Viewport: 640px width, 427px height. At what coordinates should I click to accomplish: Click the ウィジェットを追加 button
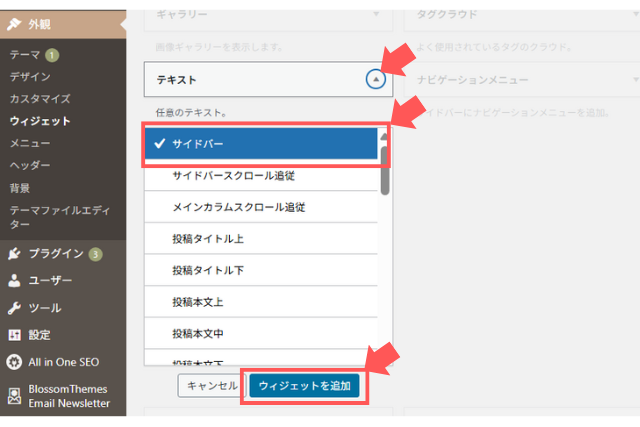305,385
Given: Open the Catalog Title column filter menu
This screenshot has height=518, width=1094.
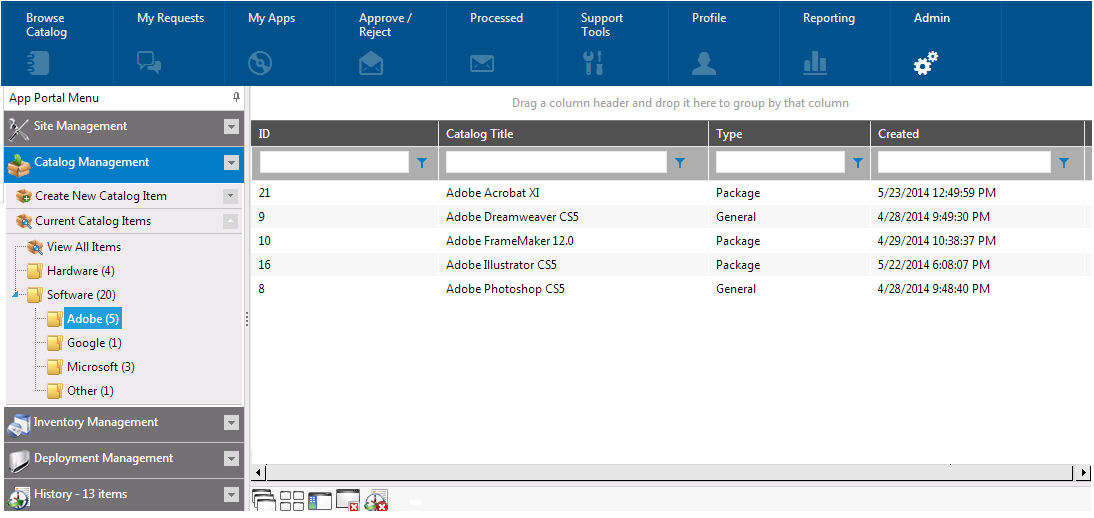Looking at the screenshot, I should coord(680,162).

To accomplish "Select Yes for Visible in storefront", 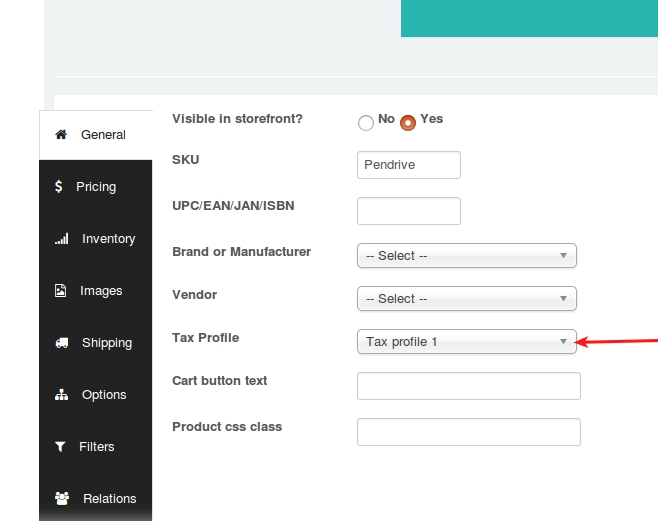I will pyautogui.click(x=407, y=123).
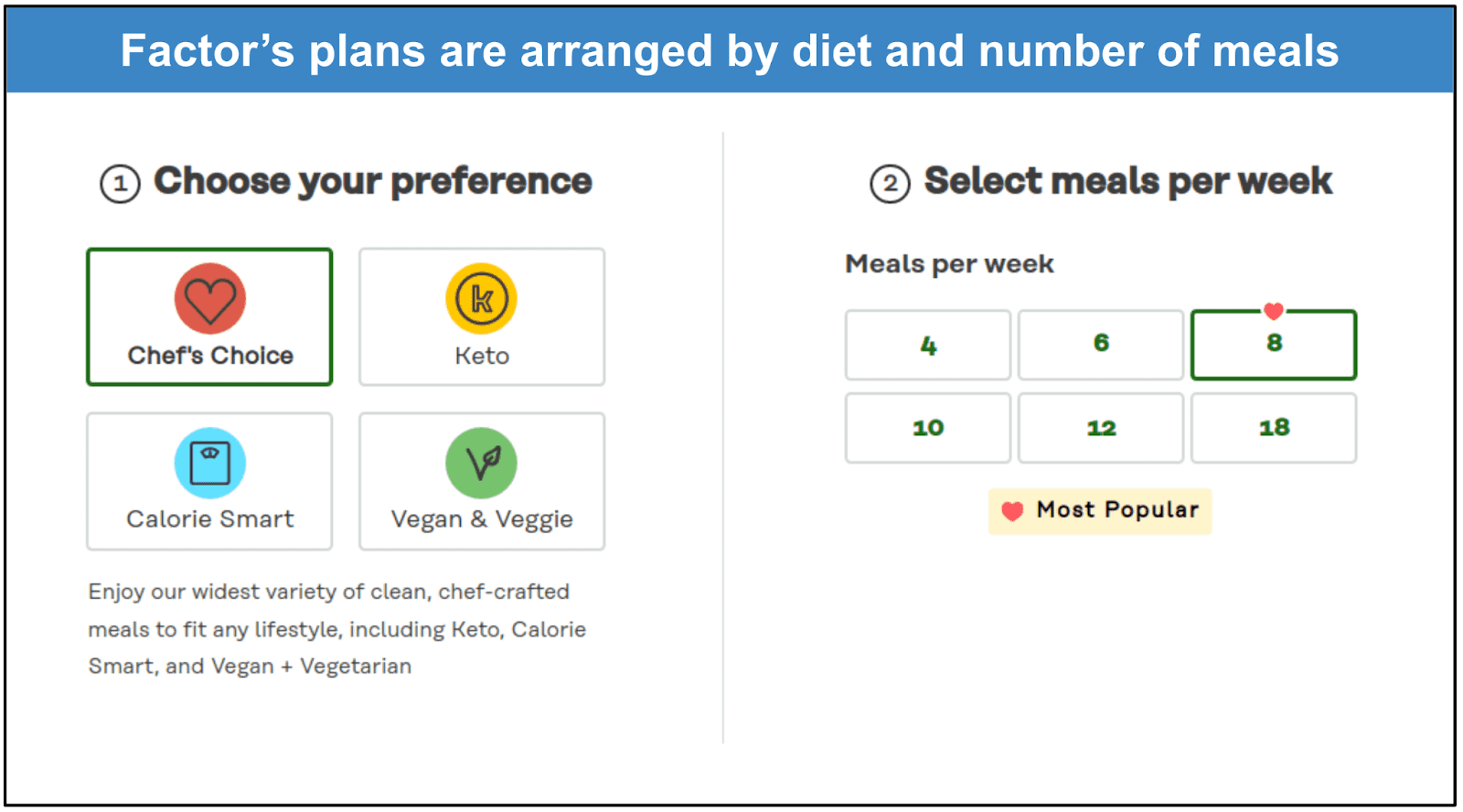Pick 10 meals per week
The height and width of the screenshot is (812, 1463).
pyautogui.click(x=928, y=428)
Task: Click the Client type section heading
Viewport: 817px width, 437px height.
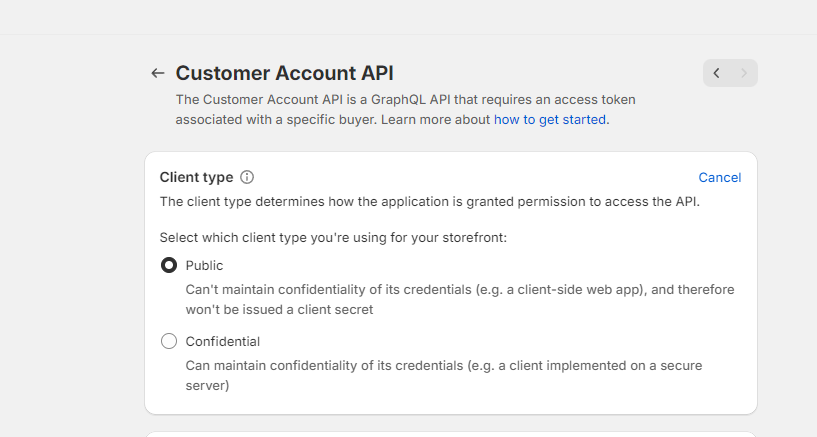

★ ★ ★ ★ ★ ★ ★

**Brief:**
Once you find the line containing "Task: Click the Client type section heading", transcribe it and each line after it to the end of the records exactly, and leave out the pictures.

**Written reply:**
Task: Click the Client type section heading
Viewport: 817px width, 437px height.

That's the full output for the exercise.